Ağanın Akmayan Gözyaşları

Yazımın başlığı bir romanın adıdır. Siverekli yazar Hamit İzol’un kaleme aldığı, yalnız bölgede değil tüm Türkiye’de yaşayan herkesin okuması gerektiğine inandığım bir roman, “Ağanın akmayan gözyaşları” 

Ağlamayan bir insan var mı yeryüzünde? Doğrusu ben buna inanmıyorum. Mutlak zalimler vardır, fakat yaşanan acılar karşısında canavar ruhlu olanlar bile zaman zaman vicdan muhasebesini yaparken ağlar, cellatlar bile ağlar.
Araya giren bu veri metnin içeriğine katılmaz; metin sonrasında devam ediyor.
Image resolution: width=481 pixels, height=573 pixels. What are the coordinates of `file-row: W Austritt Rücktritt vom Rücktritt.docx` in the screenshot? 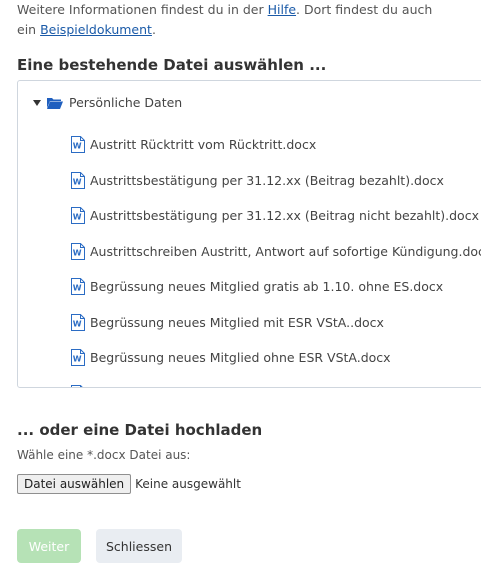 It's located at (276, 145).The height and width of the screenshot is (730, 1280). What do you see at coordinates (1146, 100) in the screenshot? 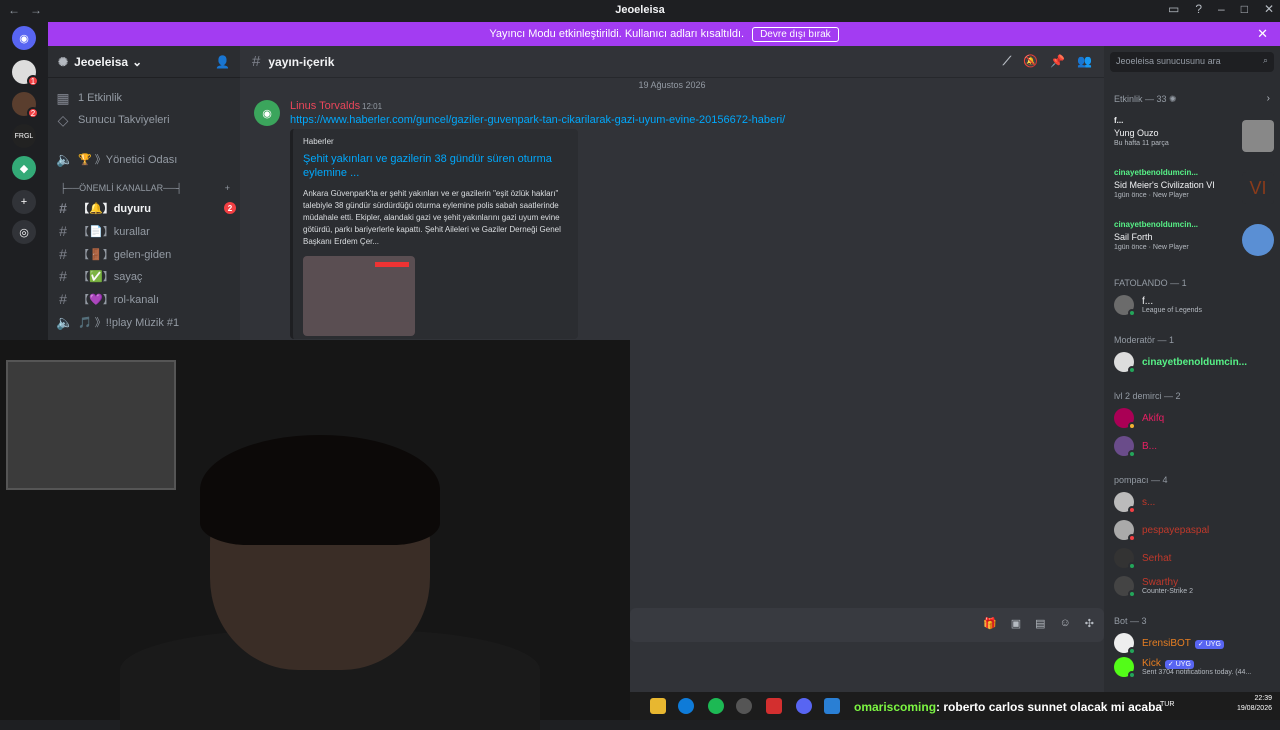
I see `activity-header: Etkinlik — 33 ✺` at bounding box center [1146, 100].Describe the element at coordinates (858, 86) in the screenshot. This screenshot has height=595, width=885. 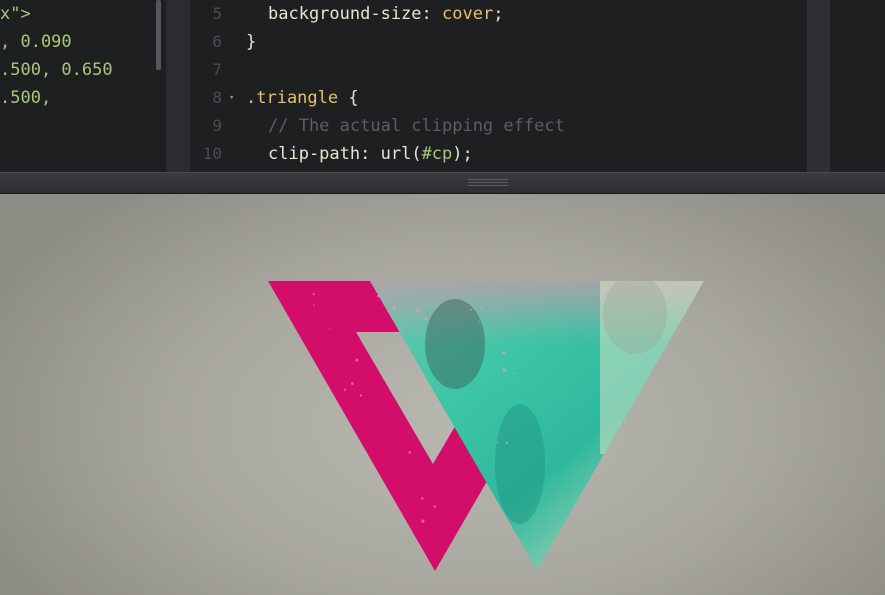
I see `js-editor-pane` at that location.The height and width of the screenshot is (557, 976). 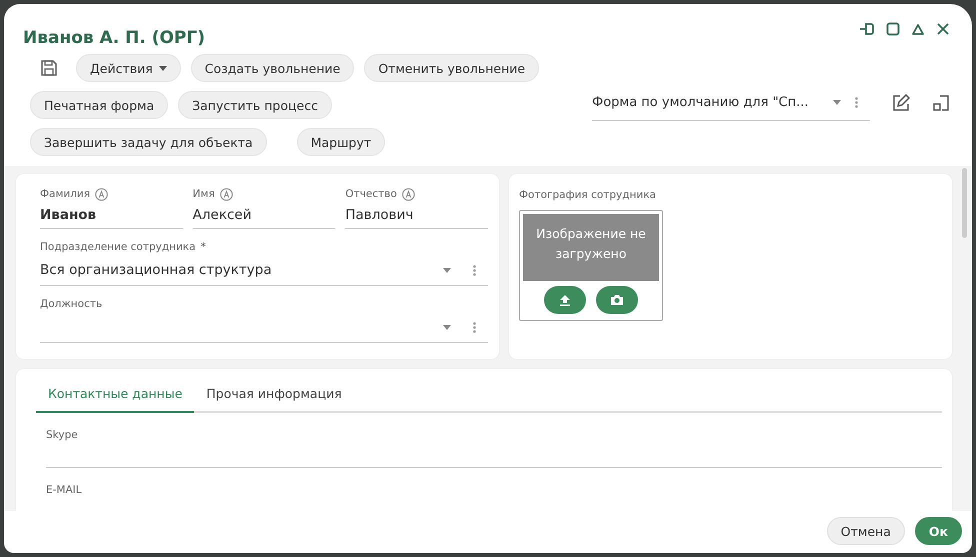 What do you see at coordinates (591, 248) in the screenshot?
I see `image-placeholder: Изображение не загружено` at bounding box center [591, 248].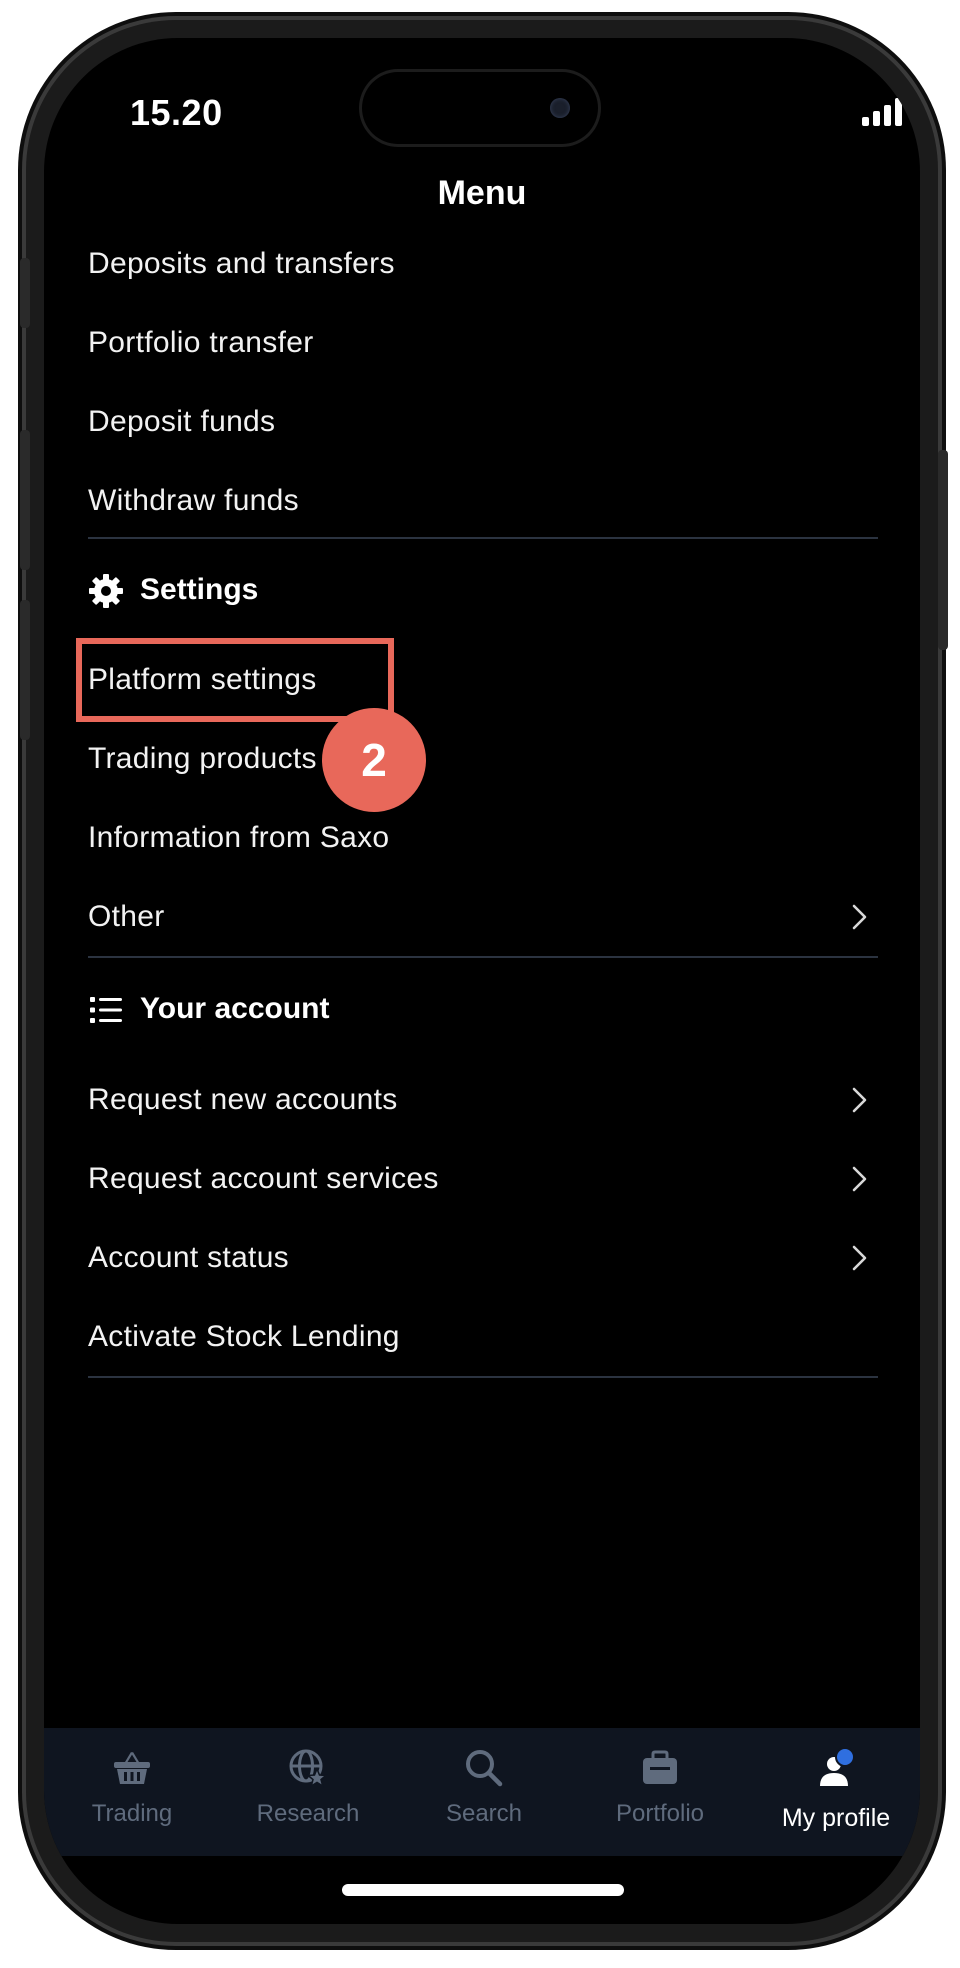 The image size is (960, 1968). I want to click on menu-item-account-status: Account status, so click(483, 1258).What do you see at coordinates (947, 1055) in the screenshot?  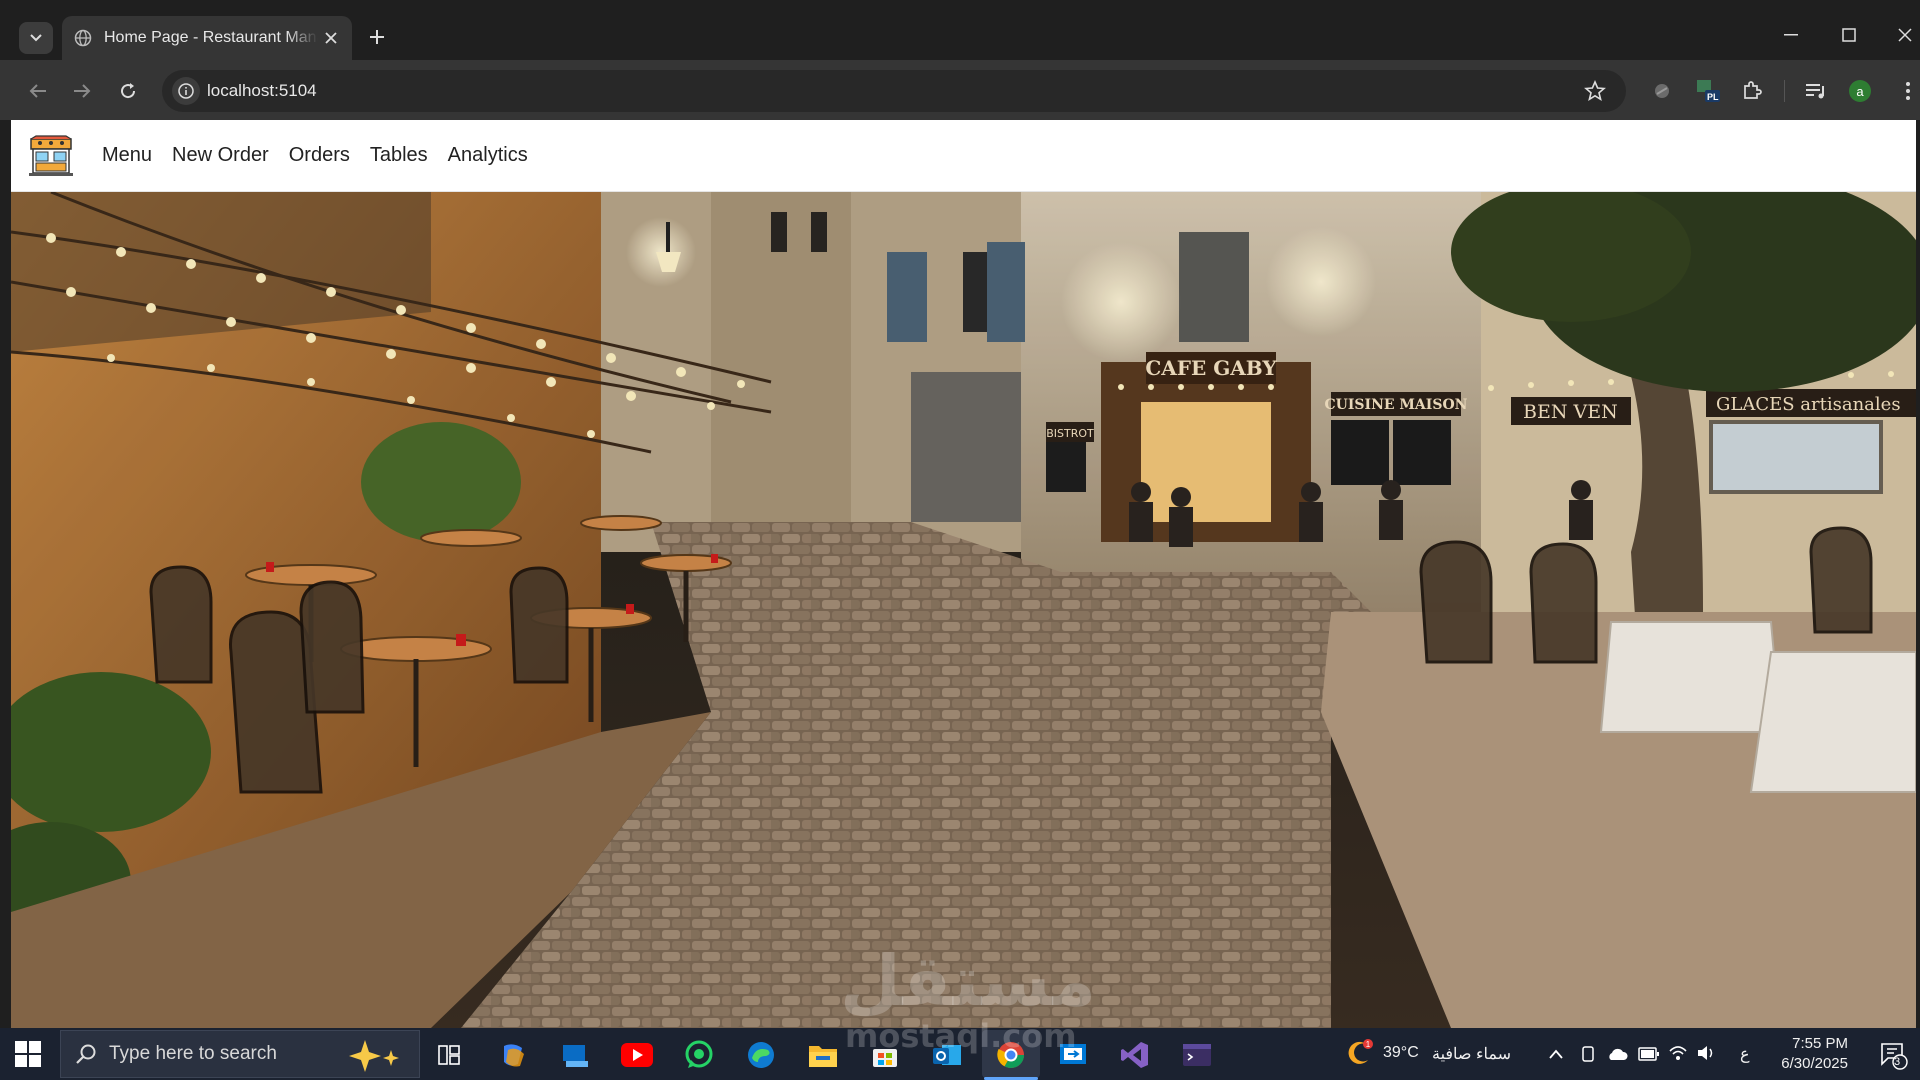 I see `outlook-app-icon` at bounding box center [947, 1055].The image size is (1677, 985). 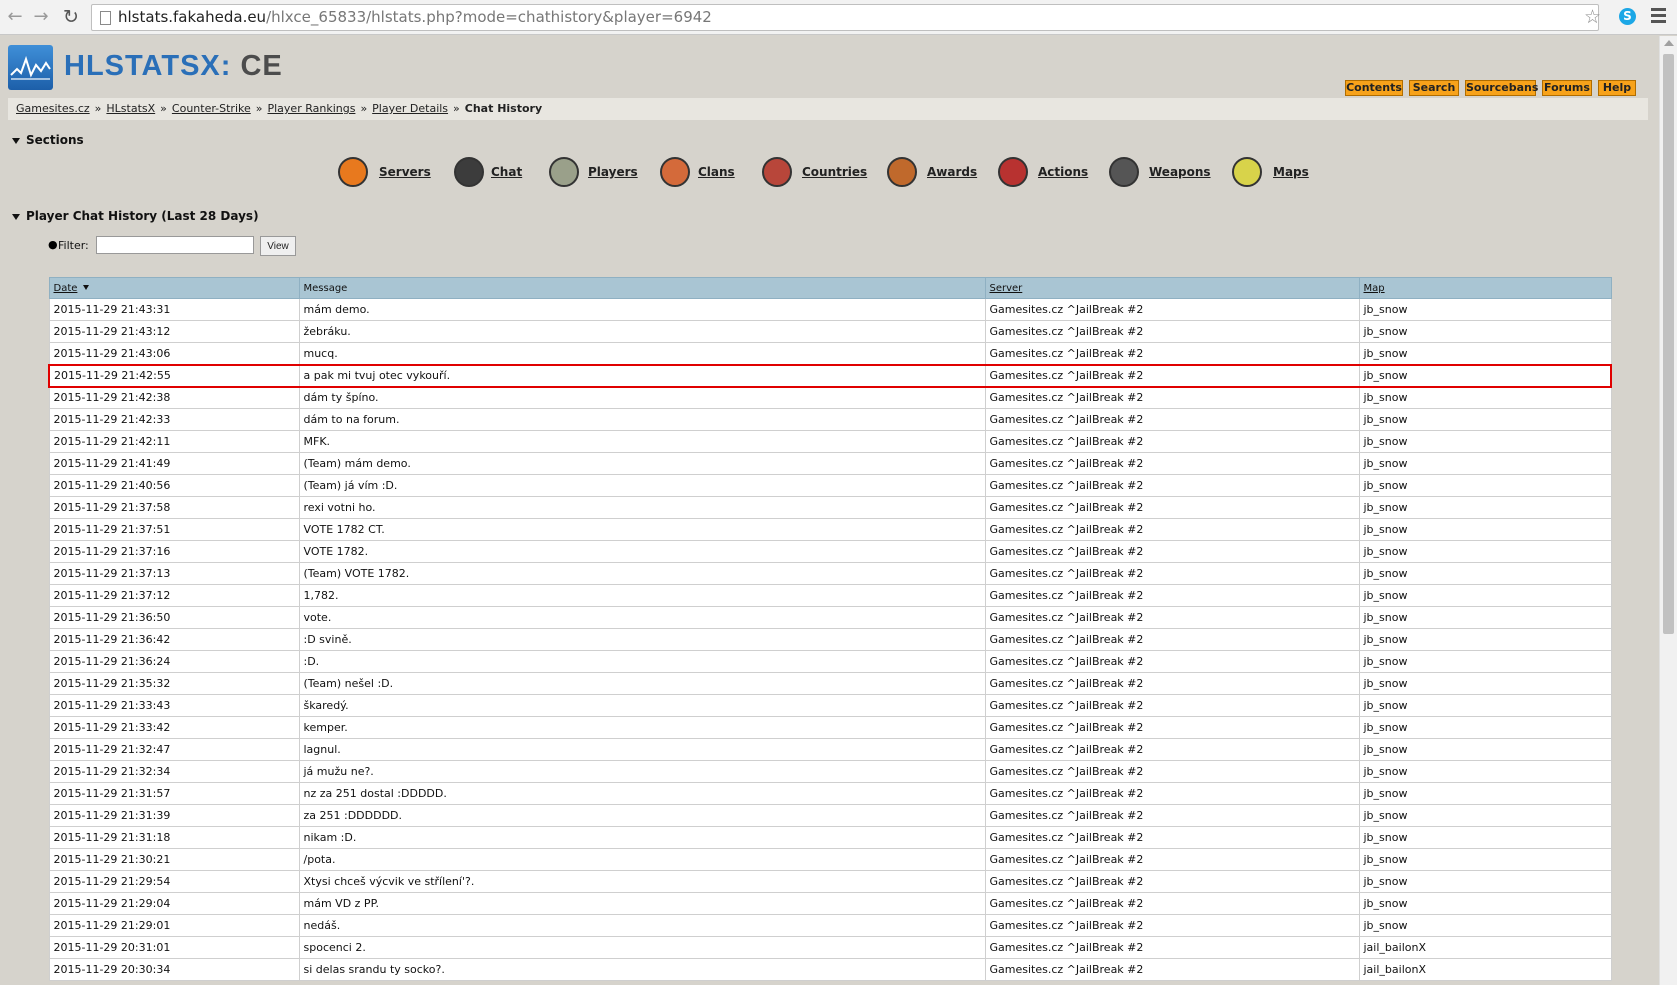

İnsan kendi celladı olabilir mi? Bu sorunun en güzel cevabını Hamit İzol vermiş, romanın satır aralarında. Bir anne öz evladının daha çok cinayet işlemesini teşvik eder mi? Hamit İzol romanında, çatışmaların ardında kadınların en büyük silahı gözyaşları, o yüce duygu olan annelik duygusunu kullanarak çatışmalara kan davalarına yön verdiğini, çok güzel bir dille anlatmış. Kadınların bu kitabın perde arkasında gerçek yüzlerinin fotoğrafını Hamit İzol kalemiyle net bir şekilde ortaya koymuş.

 Yazar Hamit İzol’a bir özür borcum var!...

Kendimce düzenli kitap okurum. Dünya klasiklerinin birçoğunu okumuşum. Benim bir yabancı yazar hayranlığım vardı. Hamit İzol’un kalemiyle tanışana kadar, Neden kendi içimizden çıkan yazarları okumuyoruz? Hamit İzol kitaplarını kaleme alırken, elinde kalem, gözlerinden akan gözyaşları notlarını ıslatmış mı, diye çok merak ediyorum.

   Bence değerli yazar, “Ağanın akmayan gözyaşlarını” kaleme alırken yüreği burkulmuş, bu burukluk çoğu zaman gözyaşlarına sinmiştir.  Bölgede yaşanan acılar ortak acılarımızdır. Bir karış toprak için, kanı kanla temizleme anlayışı ve bu anlayıştan beslenen bir dizi asalak.

“Ağanın akmayan gözyaşları” bölgede yaşanan toplumsal acıların yoksullukların ortak adıdır. Bölgede daha eskilerde yaşanan çok eşlilik, sadece kadınların yüreğinde acı oluşturmuyor, çok eşlilik ilkel bir gelenek olmadan öte bölgede güçlü olmak adına 9 kadınla evlenmeyi kendisine bir hak sanan insanların hakkı olduğunu düşündüğü ve bu haksızlığın kardeşi kardeşe nasıl düşman yaptığını anlatıyor.

Hamit İzol kitaplarında, sadece bölgenin ağalık sistemini ve bölgenin sosyoekonomik yapısının kültürel yaşama yansıyan olumsuzluklarını sade ve anlaşılır bir dile anlatıyor. Yazar Hamit İzol kitaplarında çiçek, böcek, rüzgâr edebiyatından çok yaşanmışlıkları anlatıyor. Hayal kurmuyor. Hayalleri yıkılan ocağı sönen babaların Anaların çığlığını usta bir şekilde yüreğimize kadar getirip yerleştiriyor.

Ben eleştirmen değilim, hele usta yazar Hamit İzol’u eleştirecek hadde sahip değilim, sadece kısaca şunu söylüyorum. Ağanın akmayan gözyaşları ve diğer kitapları üniversitelerde sosyal tez olacak gerçekliktedir.

Hamit İzol’un okuduğum ikinci kitabı kürdün Türk’e aşkın romanı da bir harika, bir daha ki yazımda o kitabı konu alacağım.